Repeating the statement, “Never let the truth get in the way of a good story,” Turner listed several areas Republicans were not being truthful. Public sector employees earning too much was said to not be true, that state workers had given more than $250 million in concessions. She said the question should not be why are public sector employees are treated better but why are private sector employees treated worse.
“If you are not wealthy, they are coming for you,” Turner said. “We are going to win this repeal of SB 5,” was said to a standing ovation from the audience.
Rep. Sandra Williams, the leader of the Ohio Black Legislative Caucus introduced Senator Lena Taylor. “This is a scheme to take our workers’ rights away from us — we will go back 60 years — Dr. King would roll over in his grave if he saw what was happening,” Williams said.
“Bzzzzzzz — This is your wake up call,” Taylor said. She described her life as a child and how her father being a union member had enabled her to live on the “other side of the tracks.” When it came to the decision before the Wisconsin Democrats, Taylor said, “I had to decide whether I was going to sit down, there was no way I could sit down and behave. They say well behaved women rarely make history.”
Taylor said Wisconsin’s Act 10 and Senate Bill 5 in Ohio were similar, though in Wisconsin police and firemen were not included, which made SB 5 worse. “People of Wisconsin stood up and made a movement, You Ohio need to stand up,” Taylor said. She referenced six of the Wisconsin senators were facing a recall.
“Change only happens from power to the people,” Taylor said. She then led the audience in a responsorial chant where she said, “Power” and the audience responded, “to the people.”

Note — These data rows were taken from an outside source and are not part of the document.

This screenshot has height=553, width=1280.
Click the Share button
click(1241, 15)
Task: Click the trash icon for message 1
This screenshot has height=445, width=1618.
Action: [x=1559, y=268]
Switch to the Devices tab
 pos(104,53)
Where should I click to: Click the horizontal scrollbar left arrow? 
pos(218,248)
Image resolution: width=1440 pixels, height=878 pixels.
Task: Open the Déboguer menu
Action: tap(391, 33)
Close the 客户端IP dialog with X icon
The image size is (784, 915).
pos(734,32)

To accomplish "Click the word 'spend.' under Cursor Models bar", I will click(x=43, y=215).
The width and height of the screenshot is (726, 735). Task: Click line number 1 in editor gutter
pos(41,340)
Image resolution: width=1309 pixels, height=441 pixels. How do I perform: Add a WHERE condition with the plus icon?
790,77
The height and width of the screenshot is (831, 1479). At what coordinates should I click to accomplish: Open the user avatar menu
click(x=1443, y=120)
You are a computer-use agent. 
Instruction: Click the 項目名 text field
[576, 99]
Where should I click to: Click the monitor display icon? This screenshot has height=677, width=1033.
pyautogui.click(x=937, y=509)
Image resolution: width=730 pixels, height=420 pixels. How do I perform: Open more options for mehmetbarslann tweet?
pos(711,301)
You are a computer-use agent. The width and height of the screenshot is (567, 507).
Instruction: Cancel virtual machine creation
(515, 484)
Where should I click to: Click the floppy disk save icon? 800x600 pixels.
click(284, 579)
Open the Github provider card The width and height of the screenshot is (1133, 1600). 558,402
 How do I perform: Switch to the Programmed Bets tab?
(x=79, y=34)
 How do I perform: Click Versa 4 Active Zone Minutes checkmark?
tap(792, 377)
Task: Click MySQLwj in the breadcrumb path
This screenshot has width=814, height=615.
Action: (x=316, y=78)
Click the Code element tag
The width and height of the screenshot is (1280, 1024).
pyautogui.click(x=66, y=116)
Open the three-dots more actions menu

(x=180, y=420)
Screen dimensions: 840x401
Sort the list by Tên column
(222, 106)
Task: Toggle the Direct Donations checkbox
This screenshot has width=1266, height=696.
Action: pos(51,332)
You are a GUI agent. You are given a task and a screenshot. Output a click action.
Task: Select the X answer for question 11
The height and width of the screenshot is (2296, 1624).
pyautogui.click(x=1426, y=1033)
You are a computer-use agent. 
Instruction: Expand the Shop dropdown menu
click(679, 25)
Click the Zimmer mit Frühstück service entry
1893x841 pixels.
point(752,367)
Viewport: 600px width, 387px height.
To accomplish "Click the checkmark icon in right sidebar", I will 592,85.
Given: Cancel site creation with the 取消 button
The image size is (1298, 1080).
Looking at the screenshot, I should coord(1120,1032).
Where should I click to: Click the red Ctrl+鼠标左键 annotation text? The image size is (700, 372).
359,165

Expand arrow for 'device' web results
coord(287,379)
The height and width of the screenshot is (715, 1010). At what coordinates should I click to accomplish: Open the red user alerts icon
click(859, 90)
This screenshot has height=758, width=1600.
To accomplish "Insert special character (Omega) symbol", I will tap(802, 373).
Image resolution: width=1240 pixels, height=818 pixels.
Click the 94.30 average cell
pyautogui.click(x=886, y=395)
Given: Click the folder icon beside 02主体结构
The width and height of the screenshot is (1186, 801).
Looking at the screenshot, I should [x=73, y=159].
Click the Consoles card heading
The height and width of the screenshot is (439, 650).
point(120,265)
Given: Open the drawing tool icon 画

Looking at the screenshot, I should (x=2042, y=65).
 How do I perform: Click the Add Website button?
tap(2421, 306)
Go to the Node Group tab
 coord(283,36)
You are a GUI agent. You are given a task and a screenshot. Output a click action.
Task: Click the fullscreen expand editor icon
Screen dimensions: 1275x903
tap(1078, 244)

“This is our moment, our wake up call, we can’t let it pass us by. Someone did not vote and it counted our governors in,” Taylor said. She referenced a quote from Jesse Jackson where he said that in the deep water of the pools of life people don’t drown because the water is deep, they drown because they stop kicking.
She stressed the importance of voting, “I feel like Paul Revere, the Republicans are coming. This is about democracy, about a guy who had the audacity of hope.” She ended her statement, raising her fist in the air, “Solidarity.”
Ricks in making the closing statements and benediction, referenced some churches that don’t want to get involved. “They say we don’t have a dog in this fight. We got a dog, cat, and any other animal you want in this fight,” he said. “The church has got to stand up.”